Indian politician (born 1922)

S. Hemalatha Devi (born 10 September 1922) is an Indian independence activist, social worker and former member of the Indian National Congress. She represented Pennagaram in the Madras Legislative Assembly (1957–62).

==Early life==
Hemalatha Devi was born on 10 September 1922.

==Career==
Hemalatha Devi was an active member of the Indian National Congress (INC) during its early phase. She was involved with the Indian independence movement and after India gained independence, she became a member of the Salem District Board in 1949. For seven years, she served as secretary of the Salem Salem Indian Women's Association and was later elevated to the post of its Vice-President.

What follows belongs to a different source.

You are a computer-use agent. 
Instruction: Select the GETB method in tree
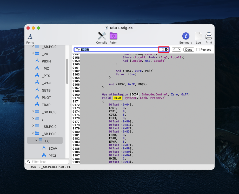[46, 90]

She was also a member of the Standing Committee of All India Women's Conference's branch in Tamil Nadu.

Devi won the 1957 Madras Legislative Assembly election from Pennagaram as an official candidate of the INC. She defeated her nearest rival by a margin of 3,255 votes. However, she lost the following election to M. V. Karivengadam, a candidate from the Dravida Munnetra Kazhagam (DMK).

==Personal life==
Hemalatha Devi is married with four children.